Dataset entries:
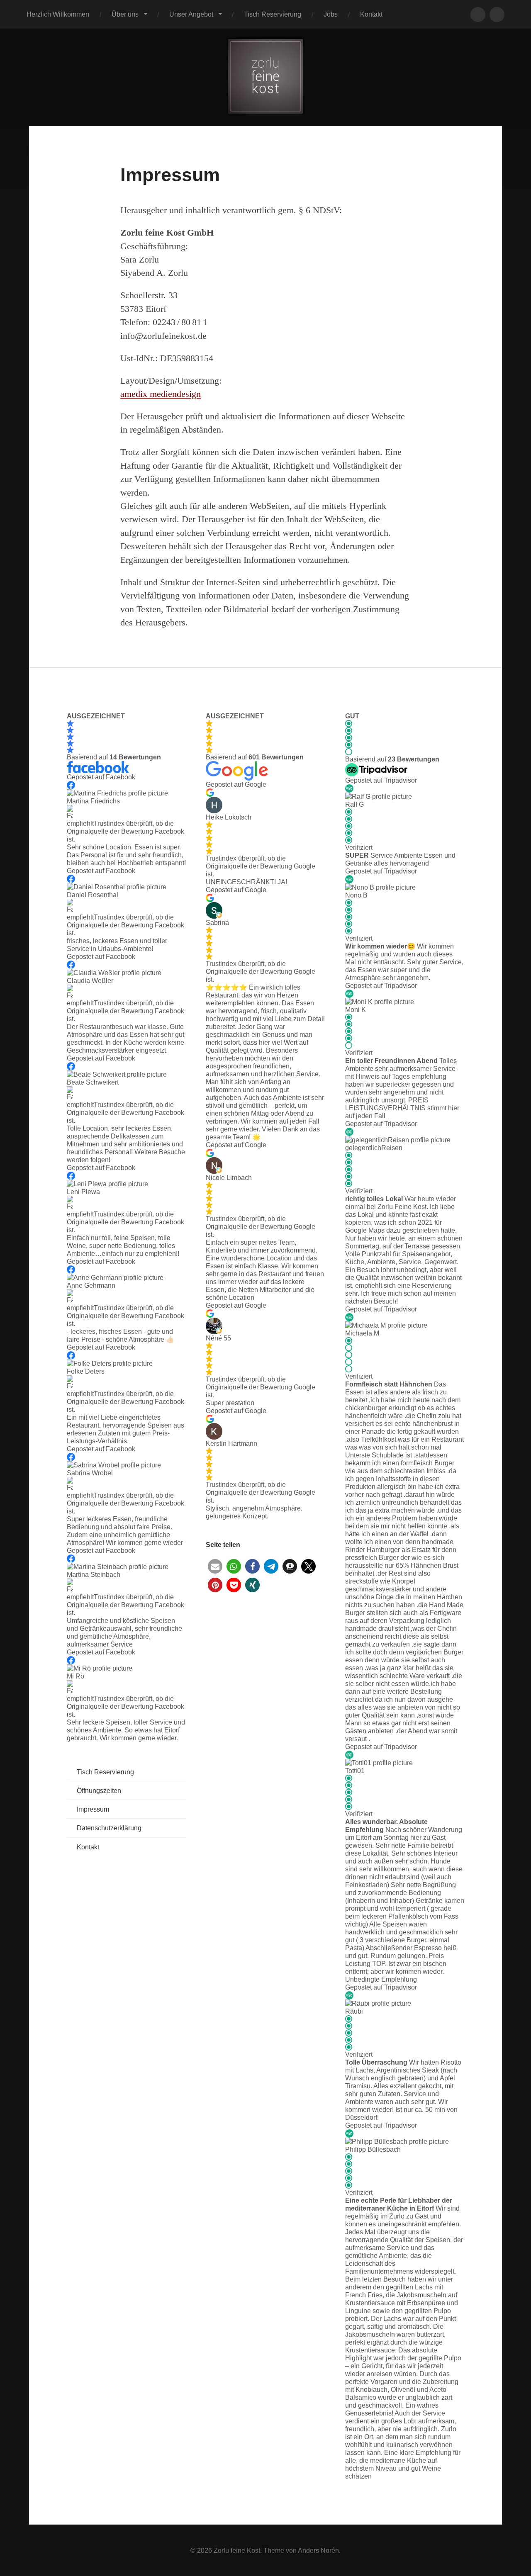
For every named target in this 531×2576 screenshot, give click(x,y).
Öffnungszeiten (99, 1790)
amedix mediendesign (160, 394)
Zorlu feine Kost (237, 2550)
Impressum (93, 1809)
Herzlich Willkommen (58, 14)
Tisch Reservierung (272, 14)
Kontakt (371, 14)
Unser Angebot (191, 14)
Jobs (331, 14)
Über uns (125, 14)
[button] (215, 1566)
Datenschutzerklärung (109, 1828)
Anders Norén (318, 2550)
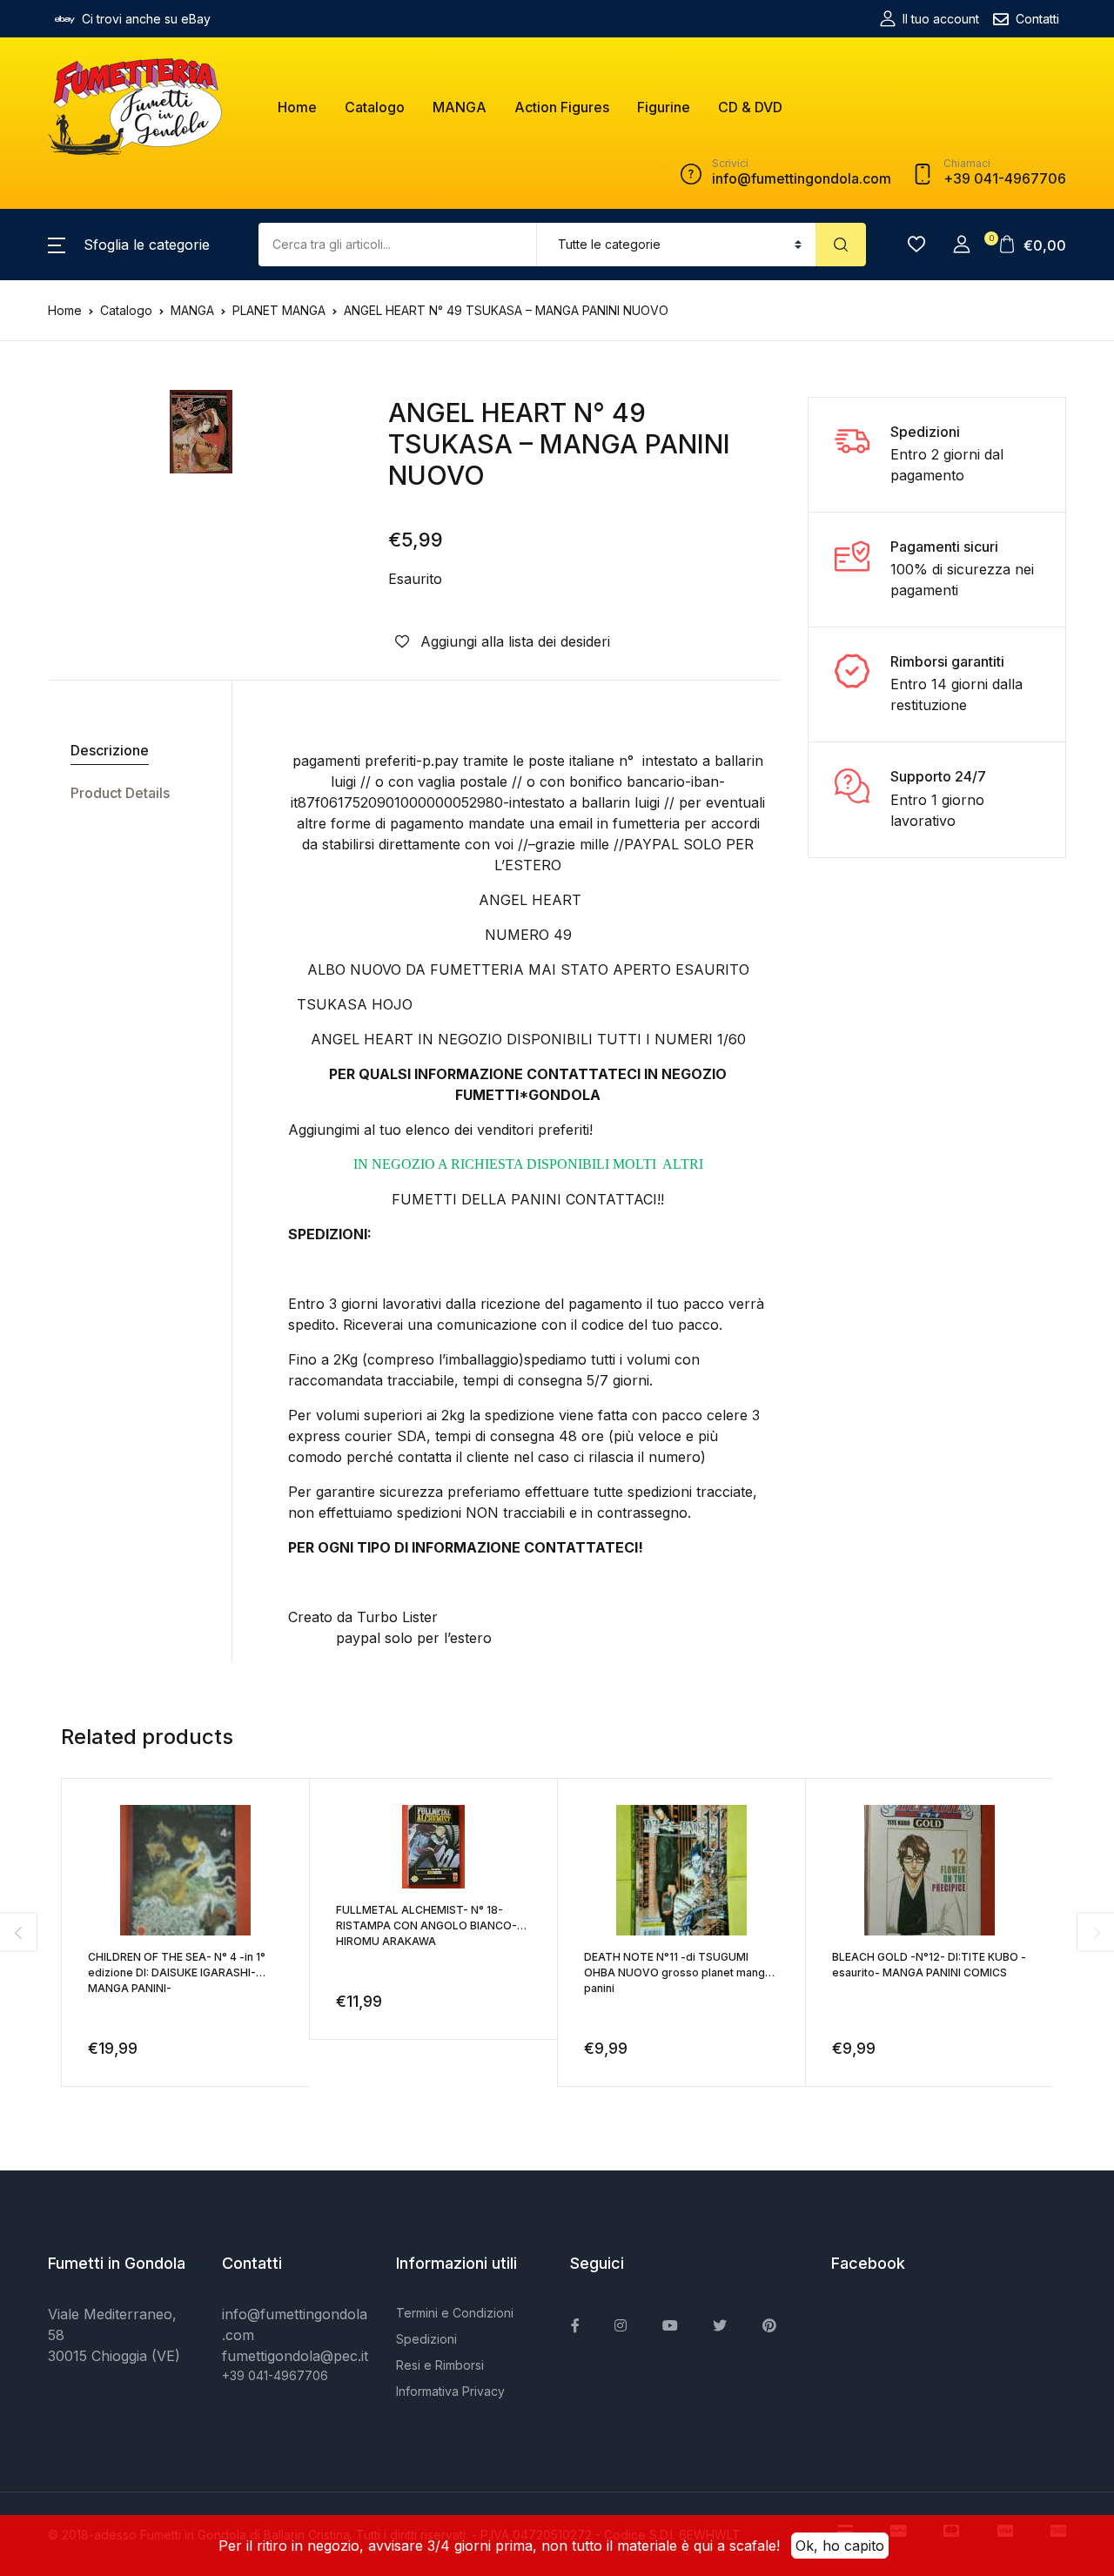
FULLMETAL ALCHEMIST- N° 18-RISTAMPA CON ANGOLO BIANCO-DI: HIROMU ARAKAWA (433, 1925)
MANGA (460, 107)
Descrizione (109, 750)
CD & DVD (750, 107)
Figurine (663, 107)
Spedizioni (426, 2338)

# [Instructions for the task]
A faithful copy of all the entries is required, pictures excluded.

# [Solution to the problem]
For every named target in this 531×2576 screenshot, give click(x,y).
Öffnungszeiten (99, 1790)
amedix mediendesign (160, 394)
Zorlu feine Kost (237, 2550)
Impressum (93, 1809)
Herzlich Willkommen (58, 14)
Tisch Reservierung (272, 14)
Kontakt (371, 14)
Unser Angebot (191, 14)
Jobs (331, 14)
Über uns (125, 14)
[button] (215, 1566)
Datenschutzerklärung (109, 1828)
Anders Norén (318, 2550)
FULLMETAL ALCHEMIST- N° 18-RISTAMPA CON ANGOLO BIANCO-DI: HIROMU ARAKAWA (433, 1925)
MANGA (460, 107)
Descrizione (109, 750)
CD & DVD (750, 107)
Figurine (663, 107)
Spedizioni (426, 2338)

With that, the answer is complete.